Brief 1 — In the tool description review, what does the completeness assessment say is missing from the description?
Brief 2 — Resume the tool description review from the point where it stops.

Document excerpt —
Does the description disclose side effects, auth requirements, rate limits, or destructive behavior?

No annotations provided, so description carries full burden. It describes the operation as a lookup and gives an example, but does not disclose potential outcomes like null returns, data freshness, or side effects. Adequate for a simple read operation, but could be more explicit.

Agents need to know what a tool does to the world before calling it. Descriptions should go beyond structured annotations to explain consequences.

Conciseness5/5

Is the description appropriately sized, front-loaded, and free of redundancy?

Two sentences, front-loaded with the action and example. No wasted words. Highly efficient.

Shorter descriptions cost fewer tokens and are easier for agents to parse. Every sentence should earn its place.

Completeness4/5

Given the tool's complexity, does the description cover enough for an agent to succeed on first attempt?

Given the simplicity (1 parameter, no output schema), the description covers purpose, use case, and example. Missing explicit return value explanation (e.g., returns a string or null if not found), which would make it complete.

Complex tools with many parameters or behaviors need more documentation. Simple tools need less. This dimension scales expectations accordingly.

Parameters3/5

Does the description clarify parameter syntax, constraints, interactions, or defaults beyond what the schema provides?

Schema coverage is 100% for the single parameter. The description adds an example and clarifies the parameter is numeric, but does not add significant meaning beyond what the schema already provides.

Records shown —
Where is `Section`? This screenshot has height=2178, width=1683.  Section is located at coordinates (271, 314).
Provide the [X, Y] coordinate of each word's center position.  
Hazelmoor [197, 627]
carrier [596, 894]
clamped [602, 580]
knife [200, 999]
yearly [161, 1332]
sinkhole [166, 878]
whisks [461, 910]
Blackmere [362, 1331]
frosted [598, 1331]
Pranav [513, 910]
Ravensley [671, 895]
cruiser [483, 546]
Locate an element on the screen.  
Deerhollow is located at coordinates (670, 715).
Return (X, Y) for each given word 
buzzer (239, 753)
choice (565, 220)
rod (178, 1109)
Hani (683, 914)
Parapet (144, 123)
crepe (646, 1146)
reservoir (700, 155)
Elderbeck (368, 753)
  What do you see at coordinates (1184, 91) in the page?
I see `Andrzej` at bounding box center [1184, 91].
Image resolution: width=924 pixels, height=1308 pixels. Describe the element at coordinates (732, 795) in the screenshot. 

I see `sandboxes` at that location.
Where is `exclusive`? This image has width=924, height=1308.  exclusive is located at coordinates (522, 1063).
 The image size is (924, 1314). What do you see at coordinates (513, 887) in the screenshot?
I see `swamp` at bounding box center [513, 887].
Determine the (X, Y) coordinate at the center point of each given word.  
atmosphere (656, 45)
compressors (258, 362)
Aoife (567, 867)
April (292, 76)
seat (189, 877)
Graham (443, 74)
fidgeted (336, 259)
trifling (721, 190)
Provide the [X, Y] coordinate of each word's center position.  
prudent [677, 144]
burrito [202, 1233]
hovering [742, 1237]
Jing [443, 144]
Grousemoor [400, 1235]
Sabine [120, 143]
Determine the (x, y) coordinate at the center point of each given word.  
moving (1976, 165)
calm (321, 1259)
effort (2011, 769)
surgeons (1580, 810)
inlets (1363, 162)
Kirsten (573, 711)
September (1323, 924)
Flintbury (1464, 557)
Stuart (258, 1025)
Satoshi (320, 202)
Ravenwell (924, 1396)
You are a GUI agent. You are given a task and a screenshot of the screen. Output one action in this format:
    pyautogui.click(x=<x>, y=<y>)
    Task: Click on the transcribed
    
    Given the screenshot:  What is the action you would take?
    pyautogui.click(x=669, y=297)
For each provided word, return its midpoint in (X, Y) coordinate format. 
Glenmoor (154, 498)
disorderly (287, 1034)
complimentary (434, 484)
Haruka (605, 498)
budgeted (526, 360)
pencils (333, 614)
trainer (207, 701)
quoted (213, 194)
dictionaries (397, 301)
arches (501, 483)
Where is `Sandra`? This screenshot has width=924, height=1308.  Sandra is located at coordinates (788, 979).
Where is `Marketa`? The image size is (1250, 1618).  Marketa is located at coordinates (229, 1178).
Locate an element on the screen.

Written reply 1 — An explicit explanation of the return value, such as whether it returns a string or null when nothing is found.

Written reply 2 —
Input schemas describe structure but not intent. Descriptions should explain non-obvious parameter relationships and valid value ranges.

Purpose5/5

Does the description clearly state what the tool does and how it differs from similar tools?

Clearly specifies the action: resolve a SAM.gov federal-organization id to its canonical fullParentPathName. Provides a concrete example. Distinguishes from siblings by referencing a specific use case (when sam_get_opportunity returns only an organizationId).

Agents choose between tools based on descriptions. A clear purpose with a specific verb and resource helps agents select the right tool.

Usage Guidelines4/5

Does the description explain when to use this tool, when not to, or what alternatives exist?

Explicitly states when to use the tool: 'Use when sam_get_opportunity returned only an organizationId.' Provides clear context, but does not discuss when not to use or mention alternatives beyond that condition.

Agents often have multiple tools that could apply. Explicit usage guidance like "use X instead of Y when Z" prevents misuse.